Stored records
*****
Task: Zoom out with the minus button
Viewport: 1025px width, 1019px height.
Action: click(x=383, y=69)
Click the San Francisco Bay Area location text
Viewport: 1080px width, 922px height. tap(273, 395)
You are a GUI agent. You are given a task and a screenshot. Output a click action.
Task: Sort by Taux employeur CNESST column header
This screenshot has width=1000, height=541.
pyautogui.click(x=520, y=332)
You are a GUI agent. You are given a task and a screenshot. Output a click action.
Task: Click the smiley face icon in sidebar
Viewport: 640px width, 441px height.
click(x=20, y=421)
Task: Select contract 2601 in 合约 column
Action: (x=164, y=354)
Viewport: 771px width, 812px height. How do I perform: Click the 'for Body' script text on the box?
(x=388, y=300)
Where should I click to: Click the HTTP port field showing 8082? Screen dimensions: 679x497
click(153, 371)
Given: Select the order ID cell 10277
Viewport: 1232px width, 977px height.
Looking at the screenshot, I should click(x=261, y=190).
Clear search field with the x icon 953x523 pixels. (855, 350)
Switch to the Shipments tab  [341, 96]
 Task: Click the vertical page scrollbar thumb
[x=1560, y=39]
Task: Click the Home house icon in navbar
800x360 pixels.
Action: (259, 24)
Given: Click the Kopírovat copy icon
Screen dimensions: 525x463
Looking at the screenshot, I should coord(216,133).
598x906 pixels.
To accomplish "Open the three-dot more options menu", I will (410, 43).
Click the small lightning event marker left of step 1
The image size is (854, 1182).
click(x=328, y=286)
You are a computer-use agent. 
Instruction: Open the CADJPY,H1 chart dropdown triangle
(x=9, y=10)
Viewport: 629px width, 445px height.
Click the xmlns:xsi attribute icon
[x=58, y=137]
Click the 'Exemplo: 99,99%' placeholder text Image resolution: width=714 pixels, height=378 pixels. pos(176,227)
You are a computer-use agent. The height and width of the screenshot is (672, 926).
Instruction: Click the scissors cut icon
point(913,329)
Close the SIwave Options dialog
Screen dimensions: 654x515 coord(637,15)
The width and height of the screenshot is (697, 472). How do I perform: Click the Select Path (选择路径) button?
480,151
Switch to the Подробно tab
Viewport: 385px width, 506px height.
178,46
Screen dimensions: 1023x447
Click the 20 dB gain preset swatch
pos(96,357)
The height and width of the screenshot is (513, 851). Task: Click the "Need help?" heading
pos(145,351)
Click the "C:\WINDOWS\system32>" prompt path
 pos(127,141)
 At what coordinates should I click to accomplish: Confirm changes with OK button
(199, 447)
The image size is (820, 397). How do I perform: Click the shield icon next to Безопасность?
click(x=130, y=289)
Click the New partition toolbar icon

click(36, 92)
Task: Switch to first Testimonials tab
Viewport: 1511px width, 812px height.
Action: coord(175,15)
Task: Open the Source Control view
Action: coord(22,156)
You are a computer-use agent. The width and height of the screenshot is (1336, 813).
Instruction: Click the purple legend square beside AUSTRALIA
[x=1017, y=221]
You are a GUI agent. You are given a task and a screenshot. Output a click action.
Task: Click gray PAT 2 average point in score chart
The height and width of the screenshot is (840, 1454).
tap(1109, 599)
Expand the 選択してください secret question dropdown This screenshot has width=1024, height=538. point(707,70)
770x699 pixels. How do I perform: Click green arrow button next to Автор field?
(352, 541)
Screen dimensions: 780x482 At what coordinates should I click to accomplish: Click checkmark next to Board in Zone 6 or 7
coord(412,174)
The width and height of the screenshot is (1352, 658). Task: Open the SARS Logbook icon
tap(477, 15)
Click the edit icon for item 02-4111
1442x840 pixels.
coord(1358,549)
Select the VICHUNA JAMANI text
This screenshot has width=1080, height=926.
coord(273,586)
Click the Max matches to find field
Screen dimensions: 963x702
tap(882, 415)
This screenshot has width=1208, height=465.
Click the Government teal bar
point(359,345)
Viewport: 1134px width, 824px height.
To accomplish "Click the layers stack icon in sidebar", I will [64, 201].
*****
Look above for the line containing "Close the SIwave Options dialog", then transcribe it and all lines after it through the last, exactly and with nothing else.

Solution to the problem:
Close the SIwave Options dialog
Screen dimensions: 654x515 coord(637,15)
The width and height of the screenshot is (697, 472). How do I perform: Click the Select Path (选择路径) button?
480,151
Switch to the Подробно tab
Viewport: 385px width, 506px height.
178,46
Screen dimensions: 1023x447
Click the 20 dB gain preset swatch
pos(96,357)
The height and width of the screenshot is (513, 851). Task: Click the "Need help?" heading
pos(145,351)
Click the "C:\WINDOWS\system32>" prompt path
 pos(127,141)
 At what coordinates should I click to accomplish: Confirm changes with OK button
(199, 447)
The image size is (820, 397). How do I perform: Click the shield icon next to Безопасность?
click(x=130, y=289)
Click the New partition toolbar icon

click(36, 92)
Task: Switch to first Testimonials tab
Viewport: 1511px width, 812px height.
Action: coord(175,15)
Task: Open the Source Control view
Action: coord(22,156)
You are a computer-use agent. The width and height of the screenshot is (1336, 813).
Instruction: Click the purple legend square beside AUSTRALIA
[x=1017, y=221]
You are a GUI agent. You are given a task and a screenshot. Output a click action.
Task: Click gray PAT 2 average point in score chart
The height and width of the screenshot is (840, 1454).
tap(1109, 599)
Expand the 選択してください secret question dropdown This screenshot has width=1024, height=538. point(707,70)
770x699 pixels. How do I perform: Click green arrow button next to Автор field?
(352, 541)
Screen dimensions: 780x482 At what coordinates should I click to accomplish: Click checkmark next to Board in Zone 6 or 7
coord(412,174)
The width and height of the screenshot is (1352, 658). Task: Open the SARS Logbook icon
tap(477, 15)
Click the edit icon for item 02-4111
1442x840 pixels.
coord(1358,549)
Select the VICHUNA JAMANI text
This screenshot has width=1080, height=926.
coord(273,586)
Click the Max matches to find field
Screen dimensions: 963x702
tap(882, 415)
This screenshot has width=1208, height=465.
Click the Government teal bar
point(359,345)
Viewport: 1134px width, 824px height.
To accomplish "Click the layers stack icon in sidebar", I will [64, 201].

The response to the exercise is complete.